Automate vSphere Certificate Generation

A couple of weeks ago I was working on some audit internally, and I discovered we had some vSphere servers working with self generated certificates. While these servers were un-managed servers (esxi free license servers), they still needed certificates, as it is the case with such servers, they are “critical”, just not critical enough to warrant licenses :).

The “problem’ with vSphere certificates is that they have to be generated using OpenSSL and you cannot generate them using Windows tools like, certreq. With certreq you could potentially have done this process much easier. Also there is an issue with using the request files given out by OpenSSL as it does not have template information written in it, and the Windows CA cannot generate a certificate if it does not know which kind of certificate you want.

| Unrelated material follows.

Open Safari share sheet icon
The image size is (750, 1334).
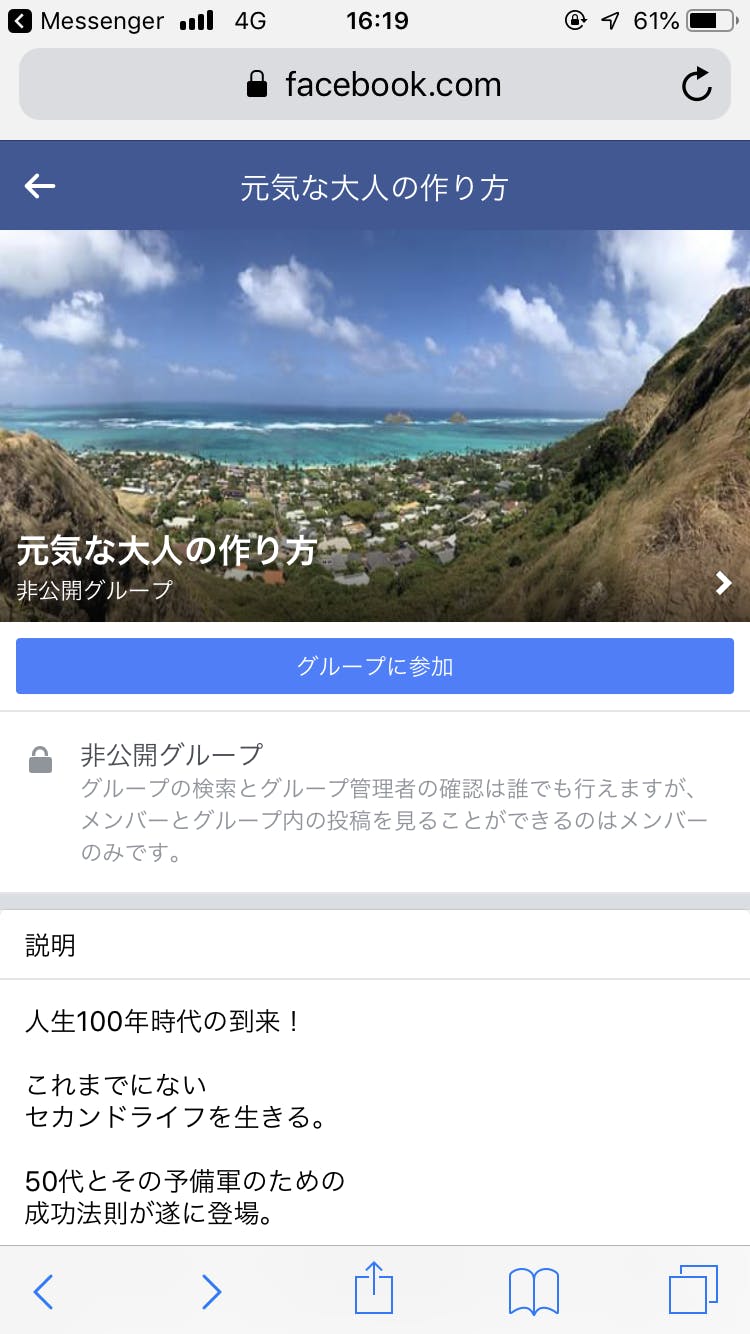374,1290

I trawled the internet for ways to automate this, and I didn’t find an end to end solution for certificate generation. I only found bits and pieces, and people were writing how to do each certificate one by one. This didn’t sit well with me, and looking at the workflows I discovered there was really no point not having a script that does “it” automatically. I will define what “it’ is, by making a short description of the steps required for generating a vSphere certificate:

  1. Generate CSR file and key file using OpenSSL
  2. Submit CSR file to certification authority
  3. Retrieve response from certification authority
  4. Rename certificate file and key file  and upload to vSphere host

Some notes regarding the setup in which this would work:

  • I used Powershell to automate this, so this won’t work on other platforms.
  • I used a Windows 2008 R2 PKI CA with a “Web Server” Template.
  • The CA also had automatic approval for this type of certificate (which made automating the response retrieval easier)
  • User running this script needs to have the right to request/issue the given certificate template, also should be local admin on the box you are running the script, otherwise you would have to modify script to run some parts of the commands with “runas”

The script

I used a preexisting script to get started, the one for certificate mass generation from, found here.

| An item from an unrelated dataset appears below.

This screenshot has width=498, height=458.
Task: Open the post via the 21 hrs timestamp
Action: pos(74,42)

What differs from the way they did it, is that I’ve changed the way variables are passed for building the “config file”,  and the fact that each CSR has its own config file, specified on command line. This will help you track your work better for troubleshooting purposes. Something that should be noted is that their script, and also mine, use a special openssl config file, in the sense that the lines to be modified by the script are numbered, not searched in the file, so beware of making changes to the “custom_openssl.cfg” file. It could have probably been more elegant to search for the lines in the file, but I didn’t want to spend time getting it to work.

The download link for the script I built is this one; Generate-vSphere-Cert, below you will find some explanations on how it works.

Learning points

The script takes some parameters as input (get some of them wrong and your script might not work as intended or quit)

a) vSphereHostFile – is a CSV file that must contain the host name and domain name in 2 separate columns.

b) CAMachineName_CAName is the name of your CA in the format (hostname\display name)

c) TemplateName is the name of the certificate template you want to use for certificate generation, as defined on your CA

Lines 32 – 44 you should change the variables there to match your requirements (different paths, different location, country, email, company, etc). There is room for improvement here, you can include this info in the csv file, useful for creating certificates for multiple companies, with different contact information.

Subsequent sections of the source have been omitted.